18 July 2012

Novels

"The situation [K. looking for the crime himself—in his actions and history] is not at all unreal: this is actually the way some simple women hounded by misfortune will wonder: what have I done wrong? And begin to comb her past, examining not only her actions but her words and her secret thoughts in an effort to comprehend God's anger." (Kundera, Testaments Betrayed)

I recommend Breon Mitchell's translation of The Trial released as The Trial: A New Translation Based on the Restored Text, Cornell University Edition, ©1998 Schocken Books Inc.

Just as Beckett sat with Caravaggio's The Beheading of St. John the Baptist, I invite you to sit with The Trial yourself. Read it—not what other people say about it (practicing this week's theme, making a relationship to original art yourself).
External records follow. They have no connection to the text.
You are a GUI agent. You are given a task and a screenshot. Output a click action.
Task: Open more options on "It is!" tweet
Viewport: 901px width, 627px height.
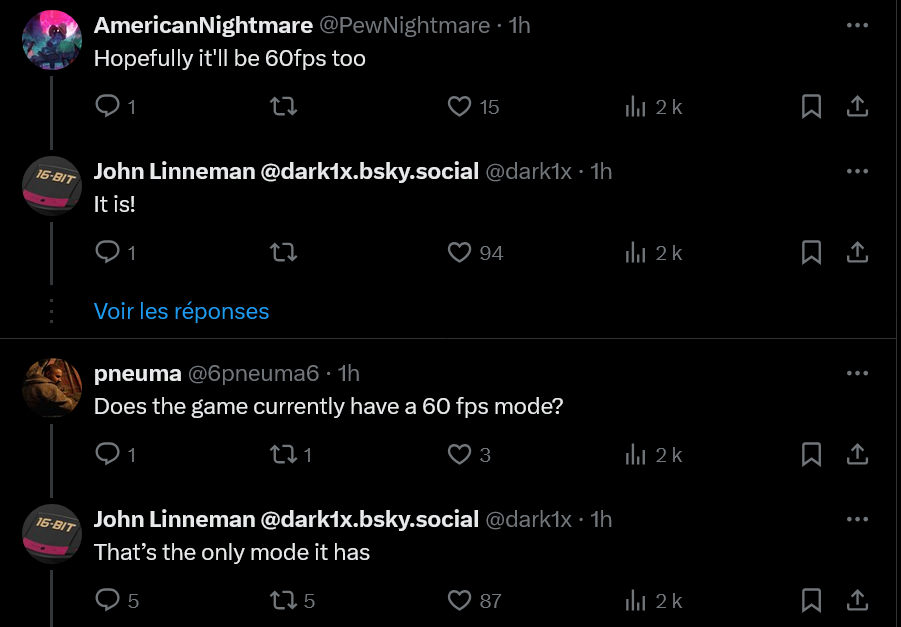[x=857, y=171]
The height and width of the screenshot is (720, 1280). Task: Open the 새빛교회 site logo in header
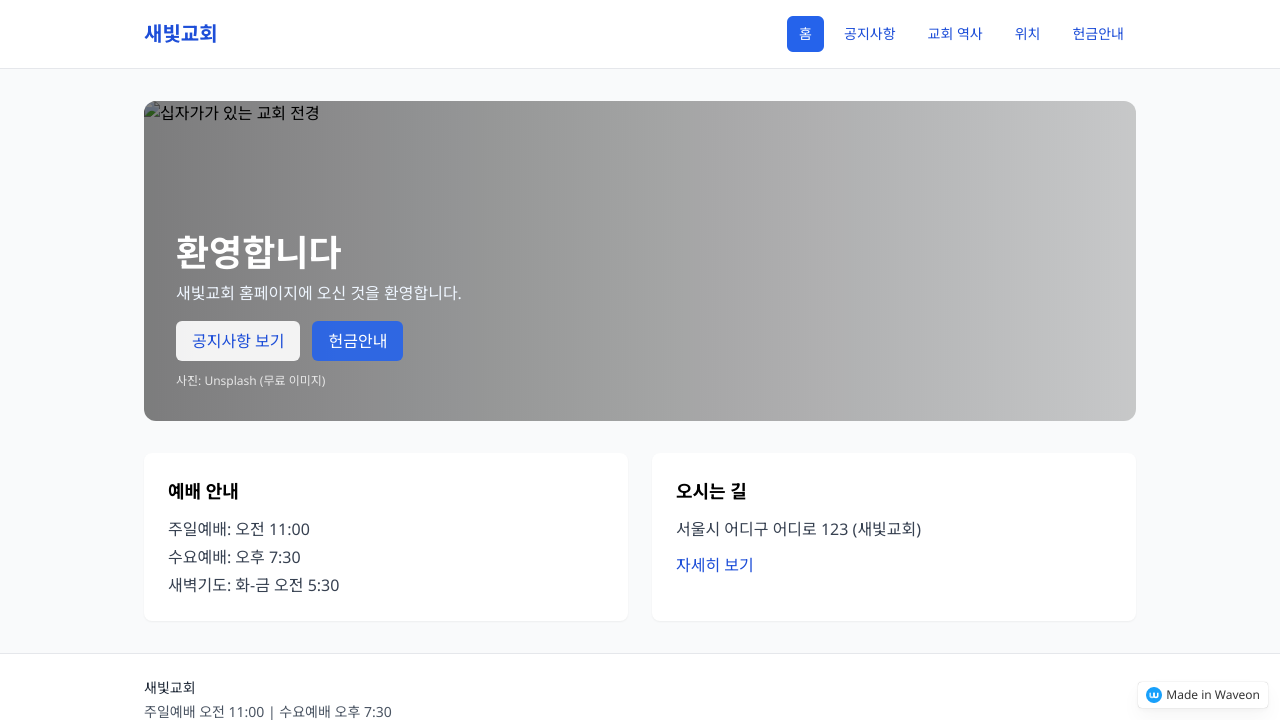[x=181, y=34]
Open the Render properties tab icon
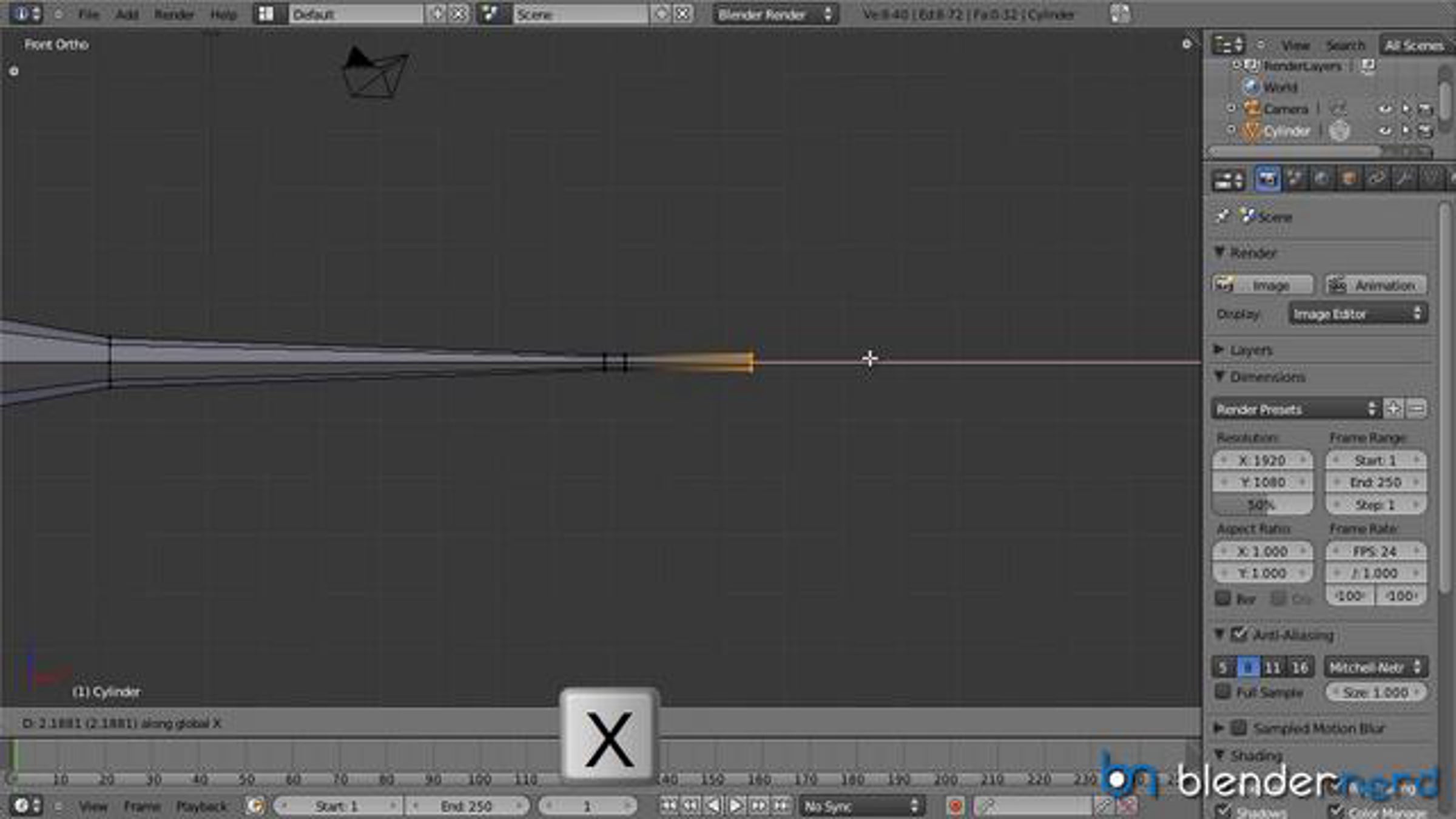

I believe it is necessary to experience the novel—for the first or for the 100th time. Give yourself over to the world of it. Do not let go of your own world (you have the responsibility to know that world, reside in it, and participate in it). Be able to hold in place, across time, both worlds simultaneously, the world of the self and the world of the text. Bring them together without losing the integrity of either. From there we can discuss. This is not a forum for me to tell you what to think about a particular piece of art, but to encourage you to read specific pieces (novels in this case) that have changed me.

Calvino devotes the entire chapter (11) of If On A Winter's Night A Traveler to describing readers. [The whole book can be said to be a description of reading, but chapter 11 is particularly pointed.]
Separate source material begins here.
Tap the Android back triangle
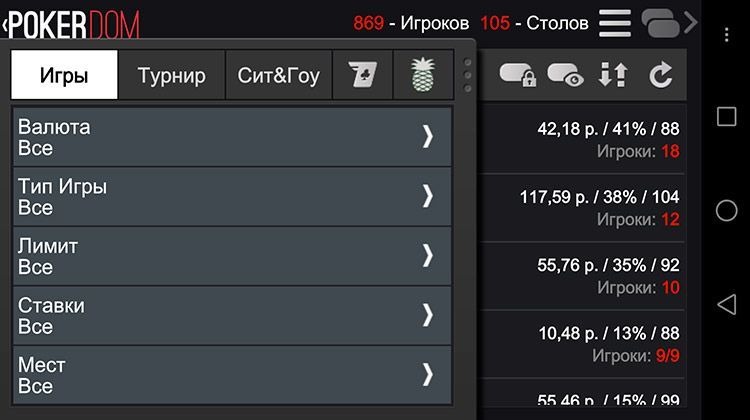point(726,304)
Last week's novel entry also discussed being a competent reader.
link: http://jaatarats.blogspot.com/2012/07/novels_11.html

"A book must be the axe for the frozen sea inside us." I accept a world where this is true. I seek it out.

Hearing Radmilla: http://vimeo.com/13113380

"The creation of an integral self is the work of a lifetime, and although that work can never be completed. It is nonetheless an ethical responsibility." (Morson & Emerson, Mikhail Bakhtin: Creation of a Prosaics)

Ms. Radmilla Cody and Ms. Angela Webb, do not believe in simple women. Many of us comb our pasts, sifting through actions, words, and secret thoughts in an effort to comprehend God's anger. Many of us know the Gods are not angry—in this sense, seeking personal retribution, and exacting daily punishments for our existence. We are not simple women. We have stood before life and made a statement—some times lacking in eloquence, but statements nonetheless.